Google has issued a statement in its Trust and Safety Ads report, indicating that the ban includes any and all promotions of “Cryptocurrencies and related content, including, but not limited to initial coin offerings (“ICOs”), cryptocurrency exchanges, cryptocurrency wallets, and cryptocurrency trading advice.
Arguably, this is a positive step forward in Google’s attempts in limiting their network of misleading information, potential scams, and other propaganda that the U.S. or other financial institutions are not yet on board with.

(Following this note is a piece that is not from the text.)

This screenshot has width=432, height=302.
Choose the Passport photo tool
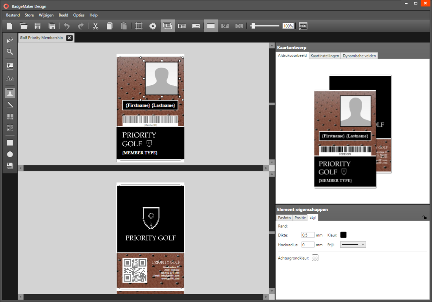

Countering that, this could hurt many companies entering into the crypto market, who do have legitimate cryptocurrency offerings. This is still an unregulated and unknown space, and these platforms are aiming to protect its users from foolishly spending money. In turn, this could be an incentive for companies entering the crypto-realm to really do their homework, and ensure that they are truly prepared to enter into the market.
DO YOUR HOMEWORK
While cryptocurrency in itself doesn’t mean fraudulent transactions or misleading information, there is still a great deal of risk associated with investing in it. But why is there such a high risk? One, you’re talking about the volatility. Two, you’re looking at a currency that does not physically exist. Three, the appeal is there, leading consumers to impulsively invest without doing their homework. “There is no such thing as a ‘guaranteed investment’, there never has been,” said Joseph Borg, the Director of the Alabama Securities Commission. In my conversation with Borg, he also indicated that people are willing to buy into the appeal, without asking the proper questions. This allows new attackers to come out of the woodwork, and prey on that appeal.
IT’S ALL ABOUT THE ‘EXECUTION’
The majority of ICO’s don’t survive, because most of these companies just aren’t prepared to execute. I spoke with Dean Sutton, the founder of BlockTech Ventures, Inc., on why their company, is unique to the industry. He indicated that it’s important for consumers and potential investors to ask the right kinds of questions. “You’ll come to find out, that many of these companies, don’t have the answers to the questions you’re asking, if they are the right ones,” said Sutton. “They may have a great white paper, or a great “plan”, but when it comes down to it, it’s all about execution.”